Jaka jest największa ryba, jaką kiedykolwiek złowiłeś?


Najlepsza odpowiedź

Moim rekordem życiowym był sum o wadze 55 funtów, którego złowiłem samodzielnie w kajaku w Nowy Rok.

Zima to świetny czas na ściganie dużych sumów błękitnych, więc postanowiłem wybrać się na wycieczkę nad jezioro około 1,5 godziny od miejsca, w którym mieszkam. Kilka dni wcześniej miałem świeżą przynętę z innego rejsu, więc pomyślałem, że jest dość duża szansa, żebym coś złowił.

Po zwodowaniu i rozpoczęciu odpływania od rampy łodzi zauważyłem kilka ryb na mojej echosondy tylko około 200 metrów dalej.

„Dlaczego nie?” Myślałem. Zakotwiczyłem więc kajak i rozstawiłem 6 (!) Prętów wzdłuż obwodu łodzi. W ciągu 10 minut złowiłem dwa ładne sumy w przedziale 10-15 funtów. Kiedy przygotowywałem się do ponownego zaciągnięcia haczyka, rozpętało się piekło na wędce z moją największą przynętą, wielką, gównianą głową.

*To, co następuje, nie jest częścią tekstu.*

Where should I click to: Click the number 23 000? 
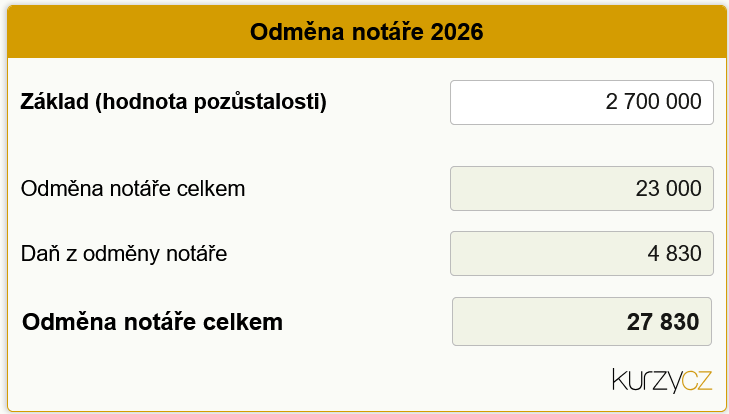(x=668, y=188)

Ryba początkowo płynęła pod moim kajakiem, zaplątała się w kolejną linkę, następnie owinięte wokół wału mojego silnika do trolingu. Zaczął też ciągnąć moją kajak dookoła, co spowodowało, że kolejna wędka zaczepiła się o dno.

Jakoś udało mi się rozplątać linki ze śmigła, a następnie przeciąłem ten, z którym był zaplątany. jak zablokowana linia. Kiedy w końcu się wyczerpał i wyszedł na powierzchnię, trochę spanikowałem, ponieważ nie miałem pojęcia, jak go wciągnąć do łodzi bez jej przechylania.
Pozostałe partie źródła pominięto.